On the film whirls into twin maelstroms, both inescapable to the respective people caught within them. Odd but intriguing, then, is Muritiba’s decision to splice his film into two parts. The first charts Tatiana’s descent to self-destruction when a racy, post-sex clip gets leaked online. She’s at a loss at who might have released the clip. There are only two copies: one with her ex-beau, Nando, and one in her phone, which, on the night of her encounter with Renet mysteriously gets lost. As nature dictates it---strictly as it dictates that an eel shock jolts with a fatal discharge---the clip becomes prime rib for a platoon of meme-famished high schoolers and Tatiana the subject of incredulous misogyny and abuse.

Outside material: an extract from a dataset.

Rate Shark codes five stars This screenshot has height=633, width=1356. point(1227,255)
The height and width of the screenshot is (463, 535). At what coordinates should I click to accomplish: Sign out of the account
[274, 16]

If there’s a sense that the film lodges buoyantly on Tatiana’s suffering, it’s because it is primarily Muritiba’s point. The film is almost unapologetically cautionary, inching to the fringes of becoming an after-school screening about bullying. But at its core, Rust is a split-screen portrait of abuse---how greatly it wounds someone who befalls it, and, if you’re lucky, how potentially deeper the cuts are lacerated on those who have perpetrated the abuse.
Which brings us to Part Two, which abruptly cuts away from Tatiana’s perspective and fixes the story at a seaside resthouse. Here we find Renet, lodging for the meantime with his father, Daniel (Enrique Diaz), who also happens to be a biology teacher at their high school. The narrative whiplash is felt at this pivot, as Muritiba flicks the switch to a wholly different mood and perspective. Where the first part of the film trails Tatiana’s self-destructive path, the second part doggedly tails still moments of Renet’s everyday life as guilt, like rust, slowly creeps and eats away at him.
At their lodge, things are as about tense as you’d imagine: Renet’s teenage nephew, Normal (Pedro Inoue), in a gorgeously framed scene, taunts him about their complicity to the leak. This image is later echoed in a scene in which Renet, awash with guilt, decides to confide in his mother, Raquel (Clarissa Kiste). Such flourishes make the film less of a task to sit through. The lensing, courtesy of Rui Poças, who shot Lucrecia Martel’s magnificent film, Zama, works with stylized framings and a rich palette, echoing the enormity of the situation to both Tatiana and Renet, in spite of it seeming trivial from the outside.
Muritiba’s rather indulgent experiment in structure is intriguing at it's best, presenting a scenario in which neither side of an abusive act ever wins. It effectively decompresses the mystery of who-leaked-the-sex-tape and much of the drama of how a young woman’s misery drives herself to the irreversible extremes. But the black screen in-between Part One and Part Two is crucial---the pebble dropped in a still body of water, making the ripples unmistakably clear, divulging, magnified. In this sense, Rust is triumphant: a squarely crafted cautionary tale about growing disconnect and blistering ignorance.